Aim of the task: Where the word "will" occurs in a line of the data, return the whole line.

-------- Information shown --------

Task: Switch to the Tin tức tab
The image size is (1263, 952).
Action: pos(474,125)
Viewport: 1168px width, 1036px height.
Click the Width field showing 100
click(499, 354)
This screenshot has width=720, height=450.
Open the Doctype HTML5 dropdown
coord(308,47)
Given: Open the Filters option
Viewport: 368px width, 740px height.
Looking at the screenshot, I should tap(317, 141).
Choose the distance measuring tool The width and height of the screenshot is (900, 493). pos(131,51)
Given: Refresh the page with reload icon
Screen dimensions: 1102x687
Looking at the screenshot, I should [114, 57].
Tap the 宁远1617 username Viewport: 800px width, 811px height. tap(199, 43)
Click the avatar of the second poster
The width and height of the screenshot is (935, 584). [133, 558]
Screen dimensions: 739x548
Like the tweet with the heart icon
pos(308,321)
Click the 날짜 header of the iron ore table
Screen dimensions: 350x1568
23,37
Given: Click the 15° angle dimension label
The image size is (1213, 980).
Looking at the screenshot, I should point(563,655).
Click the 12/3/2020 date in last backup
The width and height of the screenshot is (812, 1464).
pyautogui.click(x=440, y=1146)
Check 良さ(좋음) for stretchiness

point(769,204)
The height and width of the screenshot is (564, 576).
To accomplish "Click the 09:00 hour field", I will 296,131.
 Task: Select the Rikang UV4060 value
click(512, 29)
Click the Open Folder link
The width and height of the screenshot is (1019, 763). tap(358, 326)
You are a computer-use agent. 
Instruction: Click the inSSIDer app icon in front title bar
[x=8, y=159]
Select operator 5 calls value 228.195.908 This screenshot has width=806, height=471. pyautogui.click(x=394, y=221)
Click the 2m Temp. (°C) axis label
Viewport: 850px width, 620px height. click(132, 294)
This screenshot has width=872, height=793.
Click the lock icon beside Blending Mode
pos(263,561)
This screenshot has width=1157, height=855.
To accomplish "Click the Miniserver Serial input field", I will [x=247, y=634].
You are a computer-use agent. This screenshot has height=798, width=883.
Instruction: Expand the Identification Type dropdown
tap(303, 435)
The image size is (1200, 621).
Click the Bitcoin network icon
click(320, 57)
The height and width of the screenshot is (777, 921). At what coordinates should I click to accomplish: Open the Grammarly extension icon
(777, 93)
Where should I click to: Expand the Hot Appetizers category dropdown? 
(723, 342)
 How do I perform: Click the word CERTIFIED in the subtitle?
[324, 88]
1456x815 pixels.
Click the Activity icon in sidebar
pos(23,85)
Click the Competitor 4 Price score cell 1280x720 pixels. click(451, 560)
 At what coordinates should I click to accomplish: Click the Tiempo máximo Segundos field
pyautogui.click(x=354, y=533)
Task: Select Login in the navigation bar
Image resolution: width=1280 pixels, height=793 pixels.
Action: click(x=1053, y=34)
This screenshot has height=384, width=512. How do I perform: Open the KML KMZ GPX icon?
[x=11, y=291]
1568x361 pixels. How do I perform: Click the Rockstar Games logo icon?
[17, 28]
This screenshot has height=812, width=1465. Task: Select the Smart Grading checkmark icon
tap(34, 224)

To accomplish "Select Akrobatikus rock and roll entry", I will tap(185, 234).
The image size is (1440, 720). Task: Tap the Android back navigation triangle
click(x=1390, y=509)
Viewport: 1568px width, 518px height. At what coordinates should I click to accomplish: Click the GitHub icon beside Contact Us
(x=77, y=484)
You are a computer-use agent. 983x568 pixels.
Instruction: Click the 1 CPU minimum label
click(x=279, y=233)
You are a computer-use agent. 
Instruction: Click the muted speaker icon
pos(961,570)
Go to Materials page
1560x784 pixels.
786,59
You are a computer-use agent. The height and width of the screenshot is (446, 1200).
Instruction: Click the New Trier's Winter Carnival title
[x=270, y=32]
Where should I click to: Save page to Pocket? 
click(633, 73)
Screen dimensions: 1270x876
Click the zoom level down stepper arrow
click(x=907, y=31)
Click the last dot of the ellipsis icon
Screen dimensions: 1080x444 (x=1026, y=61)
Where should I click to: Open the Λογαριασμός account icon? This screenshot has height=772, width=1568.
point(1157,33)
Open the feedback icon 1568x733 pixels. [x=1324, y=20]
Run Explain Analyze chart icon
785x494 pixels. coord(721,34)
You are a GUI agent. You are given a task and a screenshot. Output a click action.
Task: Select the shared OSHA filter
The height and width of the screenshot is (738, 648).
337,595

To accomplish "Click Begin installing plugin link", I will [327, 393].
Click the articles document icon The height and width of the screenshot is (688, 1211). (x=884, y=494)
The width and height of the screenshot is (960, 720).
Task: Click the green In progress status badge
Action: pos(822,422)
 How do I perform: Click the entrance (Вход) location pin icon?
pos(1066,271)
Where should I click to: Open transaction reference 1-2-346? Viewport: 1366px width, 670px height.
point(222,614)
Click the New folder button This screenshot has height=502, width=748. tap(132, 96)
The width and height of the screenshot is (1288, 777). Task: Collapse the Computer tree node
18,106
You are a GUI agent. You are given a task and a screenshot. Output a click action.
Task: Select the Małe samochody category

--------

Output:
To accomplish "Click the 09:00 hour field", I will 296,131.
To accomplish "Click the Miniserver Serial input field", I will [x=247, y=634].
To accomplish "Select Akrobatikus rock and roll entry", I will tap(185, 234).
To accomplish "Click Begin installing plugin link", I will [327, 393].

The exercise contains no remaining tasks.